Stray animals abound in Puerto Rico following crises

by Monica Diaz
April 6, 2020

Dead Dog Beach is notorious as a dumping ground for stray animals. Also known as Lucia Beach, it’s located in Yabucoa, Puerto Rico’s southeastern municipality. And for almost a decade, Christina Beckles has been trying to save as many of those dogs there as possible.

In 2011, Beckles founded the Sato Project, an organization that rescues dogs off of Dead Dog Beach and the surrounding area. “[We] took what was a landscape of maybe 400 dogs running in packs and new ones being dumped daily,” she said. “Horrific abuse was happening there, and if you walk on that beach today you won’t see a single dog.”

Above and cover image, credit: Sophie Gamand.

Allocating sufficient resources for the control of stray animal populations while facing extraordinary debt has always presented a dilemma in Puerto Rico. But with the unfolding coronavirus pandemic, which has 280 confirmed cases and 11 deaths as of this writing, efforts to control stray populations have ground to a halt. The island has been on lockdown since the government issued an executive order on March 15, instituting a curfew, closing most businesses, and restricting flights to and from the island.

Due to the air travel restrictions, there are over 80 dogs being hosted by the Sato Project awaiting transport to their permanent homes. The organization now faces unanticipated costs: “It’s about 10 dollars a day for 80 dogs, so that’s 800 dollars a day, and over a span of a month or more that’s a huge amount of money,” said Beckles. The organization receives no financial support from the governor or mayor of Yabucoa, she explains, “All the money we raise is done by fundraising.”

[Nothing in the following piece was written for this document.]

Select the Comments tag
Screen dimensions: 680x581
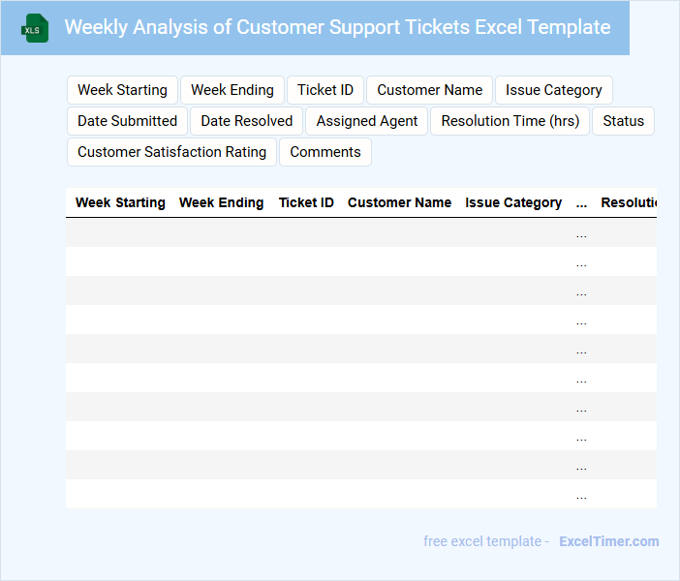(x=325, y=152)
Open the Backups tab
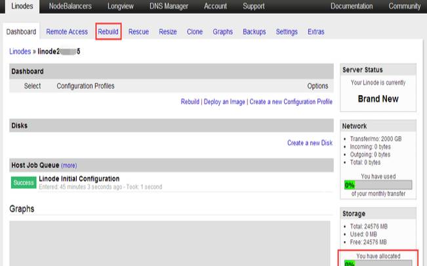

Like the Sato Project, Save a Gato, a catch and release program that spays and neuters cats on the streets of Old San Juan, relies on private donations to fund their efforts. As many people are unable to work during the quarantine, both organizations expect to suffer from a decrease in funding for the supplies and medical attention they need to operate. Furthermore, it is projected that many people on the island will be compelled to abandon their pets because they can no longer afford to keep them. Both organizations could soon be overrun by the animals they were designed to save.

Credit: Sophie Gamand.

Irma Podesta, the current head of the Save a Gato program, said that there has been an increase in abandonment since the novel coronavirus outbreak. “Today I rescued a very friendly cat and two other cats in one day,” she said. ”Our organization is effective but people keep abandoning because they know about Save a Gato and they know Old San Juan residents care about them.”

The government’s response to crises, while vastly improving upon past policies, has been judged by some locals as inadequate. Historically, the Puerto Rican government has promoted euthanasia as a desperate measure because shelters simply have not been able to keep up with the rates of abandonment. “I know Puerto Rico has other problems to attend to,” said Podesta. “[But] the government and municipalities never educated or brought awareness to people about neutering or treating your animals correctly.”

The rescues faced a new challenge with the exodus of about 140,000 locals to the mainland in 2017 due to Hurricane Maria, many of whom could not take their dogs and cats with them. To address this, Gov. Ricardo Rosselló signed an executive order in October of that year allowing the Humane Society of the United States (HSUS) to take control of animal welfare.

Credit: Irma Podesta, Save a Gato.

According to the Humane Society of Puerto Rico, the hurricane increased the stray population of dogs to about half a million. “We spent 18 months doing hurricane relief and worked nonstop,” said Beckles. “We rescued and transported over 1,600 dogs. It was insane.”

It is estimated that the number of stray cats rose to one million during the hurricane. “It was awful,” said Podesta. “After the hurricane...people kept abandoning cats. People kept fleeing the island and leaving the animals behind. We rescued more than 200 cats during September through February.”

After the hurricane, Beckles decided that rescuing would not be enough to control stray populations: “You know, it’s putting a Band-aid on a gaping open wound.” So she and the Sato Project collaborated with the an island-wide initiative called the “Spayathon,” started by HSUS, which trains veterinarian teams to provide vaccination, spaying and neutering at no cost to impoverished regions of the island. According to Beckles, the initiative has completed over 50,000 surgeries.

Due to the coronavirus, the next round of the Spayathon has been cancelled. But Beckles understands that she’s not alone in experiencing disappointment and financial burden. “I’m not saying our concerns are any greater than anybody else’s. It’s a horrible time for everybody.”

Monica Diaz studies Biology and Spanish at Amherst College. She is interested in animal behavior, ecology, and human-environment interactions, particularly in regions of Latin American. After college, she hopes to pursue a career in science education and literacy.